Look for "agent" in each line of the entries, and return the matching lines.

Collected data entries:
=======

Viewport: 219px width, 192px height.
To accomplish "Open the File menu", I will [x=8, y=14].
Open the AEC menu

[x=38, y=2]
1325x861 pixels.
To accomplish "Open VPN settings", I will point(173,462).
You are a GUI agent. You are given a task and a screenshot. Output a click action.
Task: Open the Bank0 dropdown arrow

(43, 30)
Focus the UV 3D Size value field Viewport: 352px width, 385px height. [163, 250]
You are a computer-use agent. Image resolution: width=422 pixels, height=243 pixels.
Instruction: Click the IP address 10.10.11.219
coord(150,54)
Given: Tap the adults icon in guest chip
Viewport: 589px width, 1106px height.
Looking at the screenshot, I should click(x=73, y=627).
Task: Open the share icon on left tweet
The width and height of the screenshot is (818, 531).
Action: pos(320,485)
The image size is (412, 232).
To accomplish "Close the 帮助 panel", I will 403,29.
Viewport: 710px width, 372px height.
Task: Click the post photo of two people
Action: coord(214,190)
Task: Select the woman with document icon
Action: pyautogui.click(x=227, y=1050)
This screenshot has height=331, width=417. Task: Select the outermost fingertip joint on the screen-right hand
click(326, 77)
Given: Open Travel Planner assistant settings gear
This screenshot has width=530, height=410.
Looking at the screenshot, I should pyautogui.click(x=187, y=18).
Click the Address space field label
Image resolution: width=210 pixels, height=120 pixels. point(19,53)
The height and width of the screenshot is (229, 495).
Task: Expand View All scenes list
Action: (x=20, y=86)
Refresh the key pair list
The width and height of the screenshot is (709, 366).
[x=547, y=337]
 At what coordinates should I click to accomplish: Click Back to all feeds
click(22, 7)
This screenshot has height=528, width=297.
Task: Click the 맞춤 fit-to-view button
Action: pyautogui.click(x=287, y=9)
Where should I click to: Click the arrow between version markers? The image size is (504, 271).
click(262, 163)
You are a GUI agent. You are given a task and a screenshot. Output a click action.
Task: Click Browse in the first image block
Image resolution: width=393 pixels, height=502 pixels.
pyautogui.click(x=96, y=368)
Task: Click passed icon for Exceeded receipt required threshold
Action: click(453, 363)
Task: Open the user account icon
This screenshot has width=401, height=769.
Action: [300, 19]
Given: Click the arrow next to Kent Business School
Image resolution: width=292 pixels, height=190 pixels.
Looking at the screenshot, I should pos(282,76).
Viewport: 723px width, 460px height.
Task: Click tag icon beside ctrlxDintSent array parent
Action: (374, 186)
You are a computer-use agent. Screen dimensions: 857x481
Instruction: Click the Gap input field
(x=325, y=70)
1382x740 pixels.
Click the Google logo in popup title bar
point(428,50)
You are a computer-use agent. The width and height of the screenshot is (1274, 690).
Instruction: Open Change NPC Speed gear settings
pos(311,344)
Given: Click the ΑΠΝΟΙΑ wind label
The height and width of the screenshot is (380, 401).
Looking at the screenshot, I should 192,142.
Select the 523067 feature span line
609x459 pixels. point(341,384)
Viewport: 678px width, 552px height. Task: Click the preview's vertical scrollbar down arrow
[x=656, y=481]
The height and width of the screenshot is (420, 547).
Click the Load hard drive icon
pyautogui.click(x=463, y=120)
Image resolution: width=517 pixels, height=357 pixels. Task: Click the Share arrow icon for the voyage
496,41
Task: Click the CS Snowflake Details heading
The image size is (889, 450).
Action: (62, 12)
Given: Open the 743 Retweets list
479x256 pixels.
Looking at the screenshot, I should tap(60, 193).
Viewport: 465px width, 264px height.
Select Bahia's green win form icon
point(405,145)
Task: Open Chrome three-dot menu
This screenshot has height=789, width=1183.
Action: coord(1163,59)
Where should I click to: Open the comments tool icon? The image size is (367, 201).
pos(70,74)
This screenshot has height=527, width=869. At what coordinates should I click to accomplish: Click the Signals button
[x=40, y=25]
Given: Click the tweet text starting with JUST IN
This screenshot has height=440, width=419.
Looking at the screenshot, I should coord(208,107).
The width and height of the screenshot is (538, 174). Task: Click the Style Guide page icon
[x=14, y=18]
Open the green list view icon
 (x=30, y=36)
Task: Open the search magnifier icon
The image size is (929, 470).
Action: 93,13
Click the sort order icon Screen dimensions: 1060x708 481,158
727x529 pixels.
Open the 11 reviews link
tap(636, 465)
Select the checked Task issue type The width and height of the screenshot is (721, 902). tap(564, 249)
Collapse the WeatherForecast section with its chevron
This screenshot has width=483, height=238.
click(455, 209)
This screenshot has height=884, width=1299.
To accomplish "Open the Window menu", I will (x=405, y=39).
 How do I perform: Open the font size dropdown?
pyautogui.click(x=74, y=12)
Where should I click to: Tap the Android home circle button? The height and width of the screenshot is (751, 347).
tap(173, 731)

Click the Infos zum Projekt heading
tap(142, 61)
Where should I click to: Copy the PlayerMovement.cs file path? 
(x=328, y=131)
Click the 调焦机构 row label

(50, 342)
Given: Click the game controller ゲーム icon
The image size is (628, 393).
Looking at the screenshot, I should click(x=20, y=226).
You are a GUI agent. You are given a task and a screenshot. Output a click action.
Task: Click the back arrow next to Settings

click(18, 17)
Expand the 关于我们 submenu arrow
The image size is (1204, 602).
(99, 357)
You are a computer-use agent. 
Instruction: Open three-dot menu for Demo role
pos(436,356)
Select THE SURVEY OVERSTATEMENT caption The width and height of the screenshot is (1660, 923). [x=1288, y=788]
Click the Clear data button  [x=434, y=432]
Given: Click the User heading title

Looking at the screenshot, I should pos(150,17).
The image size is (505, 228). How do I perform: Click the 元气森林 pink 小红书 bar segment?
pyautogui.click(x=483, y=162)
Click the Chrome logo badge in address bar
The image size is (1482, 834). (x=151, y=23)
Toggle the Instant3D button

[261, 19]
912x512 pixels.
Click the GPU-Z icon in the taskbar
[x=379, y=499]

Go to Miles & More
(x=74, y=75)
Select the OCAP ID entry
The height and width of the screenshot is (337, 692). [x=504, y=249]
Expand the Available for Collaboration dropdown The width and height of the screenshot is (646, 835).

=======

### OUTPUT FOR THIS TASK
You are a GUI agent. You are given a task and a screenshot. Output a click action.
You are a computer-use agent. Image resolution: width=422 pixels, height=243 pixels.
You are a GUI agent. You are given a task and a screenshot. Output a click action.
You are a computer-use agent. Screen dimensions: 857x481
You are a computer-use agent. The width and height of the screenshot is (1274, 690).
You are a GUI agent. You are given a task and a screenshot. Output a click action.
You are a computer-use agent. 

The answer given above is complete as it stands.